Excerpt to read –
Many of you reading this might think it to be "reinventing the wheel," and you'd be right - but I believe there's something really interesting about this. First, having only taken an introductory Python course, that is a really clean recursive search. Props to you, unnamed competitor.

Additionally, with a tool as ubiquitous as grep, it's natural to think that someone should know to use it. But because he'd only ever used Windows, he didn't. And rather than searching for "search for string in file linux" he chose to solve the problem with the tools he knew. Sure, he ended up reinventing the wheel, but he didn't know there was a wheel in the first place. And I think that's cool.

In Plain Sight

This challenge prompted you to find the flag hidden at http://blockingthesky.com. Trouble is, the link is dead! However, rather than being a 400 or 500 type error, we get ERR_NAME_NOT_RESOLVED. What exactly does this mean? To start, if we got a 400 or 500 type response, we'd know there was an actual web server tied to this domain, since it would be the server responding with those error codes. ERR_NAME_NOT_RESOLVED means that this domain doesn't point to a server. Or, more specifically, the name server associated with this domain name does not contain an A, CNAME, or any other record that causes it to resolve to a web server.

Since the domain doesn't resolve to a website, it's worthwhile to check if it's even registered. A quick search on Namecheap shows that is is in fact registered:

Domain name: blockingthesky.com
...
Registrant Name: WhoisGuard Protected
Registrant Organization: WhoisGuard, Inc.
Registrant Street: P.O. Box 0823-03411

Well, this is certainly a registered domain. That means it must have a name server tied to it - so let's investigate that with the linux command line utility dig. We'll use the ANY flag to ask the server for as many records as it's willing to disclose, and +short to remove extra verbosity. Here's the result:

[email protected]:~$ dig +short blockingthesky.com ANY
"ANY obsoleted" "See draft-ietf-dnsop-refuse-any"

Hmm. Turns out that ANY isn't synonymous with 'all'... in fact, the name server chooses how to respond to the ANY query based on its configuration. Let's find out what name servers this domain uses with the NS flag:

[email protected]:~$ dig +short blockingthesky.com NS
cleo.ns.cloudflare.com.
pat.ns.cloudflare.com.

Exercise inputs –
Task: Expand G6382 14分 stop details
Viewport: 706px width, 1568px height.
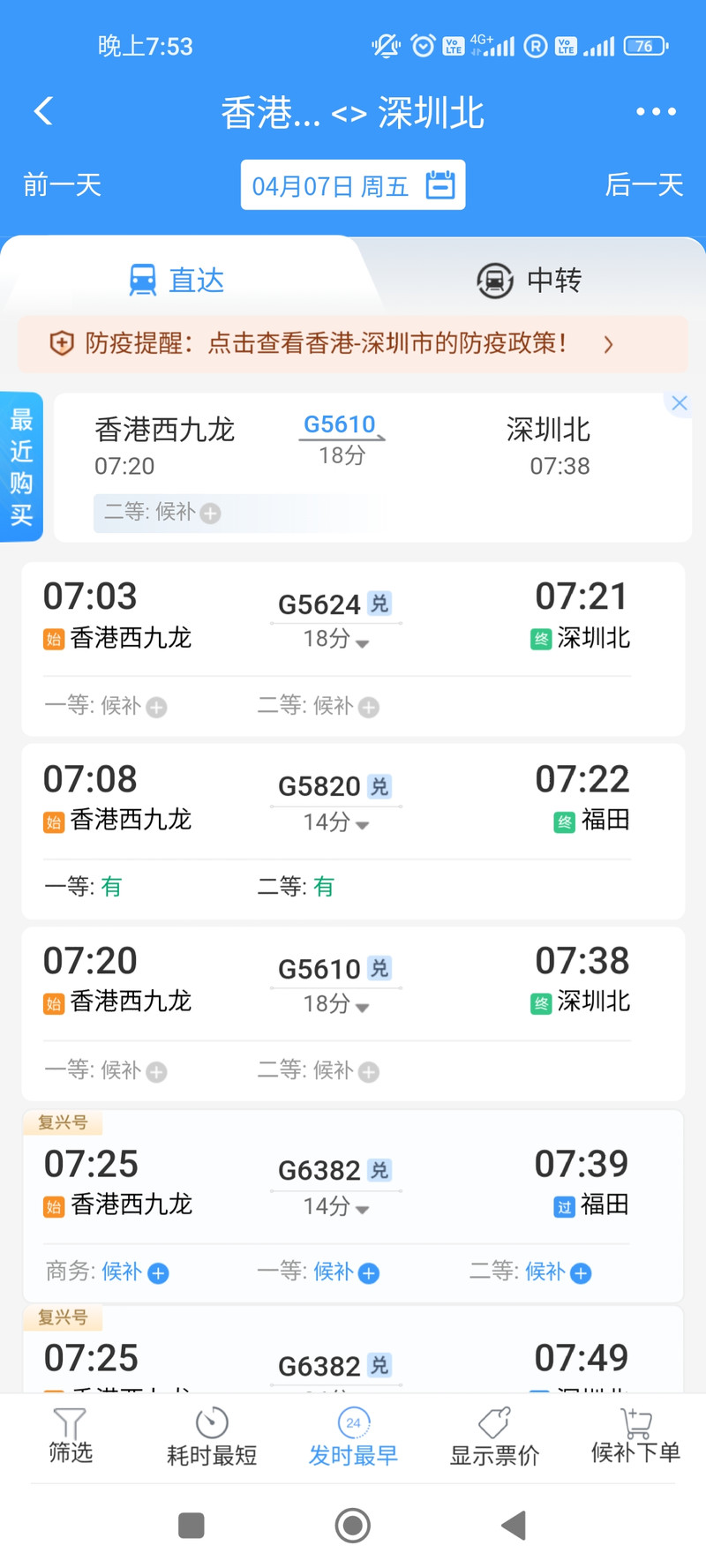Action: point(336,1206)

...

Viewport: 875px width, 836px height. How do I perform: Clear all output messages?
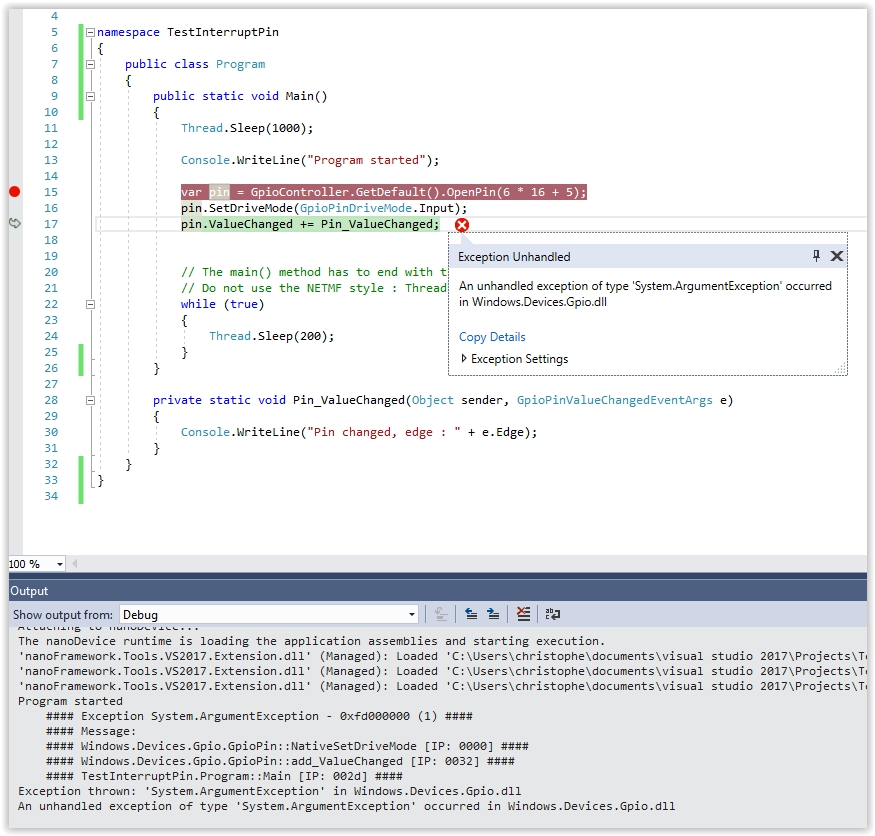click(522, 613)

Written tasks –
1. Turn the listing, starting with the line containing "Task: Expand G6382 14分 stop details" and going on through the line containing "Action: point(336,1206)", into a two-column CSV with the columns request and response. Each request gets one row, with its text and its answer each in a single quoted field, line breaks replaced by spaces, and pictures left out.
2. Continue the writeup on the In Plain Sight challenge from its last line.

Expected responses –
1.
request,response
"Task: Expand G6382 14分 stop details Viewport: 706px width, 1568px height.","Action: point(336,1206)"

2.
That explains it! Cloudflare deprecated the ANY query in 2015 due to its widespread abuse. They go into further detail as to why here. To get any records from Cloudflare, we are going to need to explicitly query them by type. The most likely record to contain a flag would be a TXT record, so let's check for that:

[email protected]:~$ dig +short blockingthesky.com TXT
"_globalsign-domain-verification=kXlECiyonFE_qsQR-8ki6BOIdVru3bzxpwMDZr334_"
"easyctf{betcha_wish_you_could_have_used_ANY}"

Great! We got our flag.


To be perfectly honest, I was shocked at the amount of headaches this problem caused for many competitors. Approximately 70% of the private messages I received on Discord during the competition were about this problem. I did not anticipate the flood of messages on the chat about In Plain Sight being "down" and "offline," asking us admins to "fix it." As it turns out, understanding of the Domain Name System (DNS) isn't as widespread as I assumed. When competitors were faced with a 'broken' link, they just assumed the problem was broken rather than trying to investigate why. Had they looked into what ERR_NAME_NOT_RESOLVED meant, they'd have known that it was impossible for the web server to be down, because there wasn't a web server at all. I ended up posting a disclaimer in the problem's description explaining this, and that cleared up most of the confusion.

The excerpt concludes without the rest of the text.